• [RECORD SET]:
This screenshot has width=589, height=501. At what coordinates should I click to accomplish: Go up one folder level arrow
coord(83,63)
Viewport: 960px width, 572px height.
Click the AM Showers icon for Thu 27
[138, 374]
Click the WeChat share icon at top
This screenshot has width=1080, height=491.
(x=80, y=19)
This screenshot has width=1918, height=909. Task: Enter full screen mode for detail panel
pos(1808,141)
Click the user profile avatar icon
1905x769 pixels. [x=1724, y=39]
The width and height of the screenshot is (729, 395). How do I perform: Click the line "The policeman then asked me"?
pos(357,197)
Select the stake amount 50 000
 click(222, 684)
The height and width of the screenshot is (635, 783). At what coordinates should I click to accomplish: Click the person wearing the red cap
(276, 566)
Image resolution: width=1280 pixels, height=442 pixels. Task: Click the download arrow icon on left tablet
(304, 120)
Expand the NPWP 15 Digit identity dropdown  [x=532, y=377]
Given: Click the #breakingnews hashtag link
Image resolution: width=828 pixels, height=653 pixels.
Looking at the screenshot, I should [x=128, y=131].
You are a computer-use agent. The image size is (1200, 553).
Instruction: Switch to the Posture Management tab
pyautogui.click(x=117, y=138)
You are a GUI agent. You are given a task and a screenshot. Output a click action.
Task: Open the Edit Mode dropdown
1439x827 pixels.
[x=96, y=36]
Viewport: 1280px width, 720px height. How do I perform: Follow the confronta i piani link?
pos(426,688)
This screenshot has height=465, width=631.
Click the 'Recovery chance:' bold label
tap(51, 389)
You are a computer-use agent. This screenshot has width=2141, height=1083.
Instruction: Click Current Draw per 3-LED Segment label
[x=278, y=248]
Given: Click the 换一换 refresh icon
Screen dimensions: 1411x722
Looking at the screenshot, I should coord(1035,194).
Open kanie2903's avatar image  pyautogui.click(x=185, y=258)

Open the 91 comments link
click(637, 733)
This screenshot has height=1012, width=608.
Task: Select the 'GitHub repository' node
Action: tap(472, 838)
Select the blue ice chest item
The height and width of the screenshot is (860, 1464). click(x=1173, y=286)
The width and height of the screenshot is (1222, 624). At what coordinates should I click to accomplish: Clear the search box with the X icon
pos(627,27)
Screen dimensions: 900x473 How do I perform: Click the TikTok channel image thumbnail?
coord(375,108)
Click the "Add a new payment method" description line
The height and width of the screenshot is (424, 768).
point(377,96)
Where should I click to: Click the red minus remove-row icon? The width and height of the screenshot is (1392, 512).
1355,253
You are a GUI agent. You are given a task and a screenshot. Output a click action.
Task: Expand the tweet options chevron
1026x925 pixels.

• [REQUIRED ACTION]: Repeat the whole of the data verbatim, as it reads above.

• [YOUR SOLUTION]:
This screenshot has width=589, height=501. At what coordinates should I click to accomplish: Go up one folder level arrow
coord(83,63)
Viewport: 960px width, 572px height.
Click the AM Showers icon for Thu 27
[138, 374]
Click the WeChat share icon at top
This screenshot has width=1080, height=491.
(x=80, y=19)
This screenshot has width=1918, height=909. Task: Enter full screen mode for detail panel
pos(1808,141)
Click the user profile avatar icon
1905x769 pixels. [x=1724, y=39]
The width and height of the screenshot is (729, 395). How do I perform: Click the line "The policeman then asked me"?
pos(357,197)
Select the stake amount 50 000
 click(222, 684)
The height and width of the screenshot is (635, 783). At what coordinates should I click to accomplish: Click the person wearing the red cap
(276, 566)
Image resolution: width=1280 pixels, height=442 pixels. Task: Click the download arrow icon on left tablet
(304, 120)
Expand the NPWP 15 Digit identity dropdown  [x=532, y=377]
Given: Click the #breakingnews hashtag link
Image resolution: width=828 pixels, height=653 pixels.
Looking at the screenshot, I should [x=128, y=131].
You are a computer-use agent. The image size is (1200, 553).
Instruction: Switch to the Posture Management tab
pyautogui.click(x=117, y=138)
You are a GUI agent. You are given a task and a screenshot. Output a click action.
Task: Open the Edit Mode dropdown
1439x827 pixels.
[x=96, y=36]
Viewport: 1280px width, 720px height. How do I perform: Follow the confronta i piani link?
pos(426,688)
This screenshot has height=465, width=631.
Click the 'Recovery chance:' bold label
tap(51, 389)
You are a computer-use agent. This screenshot has width=2141, height=1083.
Instruction: Click Current Draw per 3-LED Segment label
[x=278, y=248]
Given: Click the 换一换 refresh icon
Screen dimensions: 1411x722
Looking at the screenshot, I should coord(1035,194).
Open kanie2903's avatar image  pyautogui.click(x=185, y=258)

Open the 91 comments link
click(637, 733)
This screenshot has height=1012, width=608.
Task: Select the 'GitHub repository' node
Action: tap(472, 838)
Select the blue ice chest item
The height and width of the screenshot is (860, 1464). click(x=1173, y=286)
The width and height of the screenshot is (1222, 624). At what coordinates should I click to accomplish: Clear the search box with the X icon
pos(627,27)
Screen dimensions: 900x473 How do I perform: Click the TikTok channel image thumbnail?
coord(375,108)
Click the "Add a new payment method" description line
The height and width of the screenshot is (424, 768).
point(377,96)
Where should I click to: Click the red minus remove-row icon? The width and height of the screenshot is (1392, 512).
1355,253
You are a GUI agent. You are given a task and a screenshot. Output a click action.
Task: Expand the tweet options chevron
1026x925 pixels.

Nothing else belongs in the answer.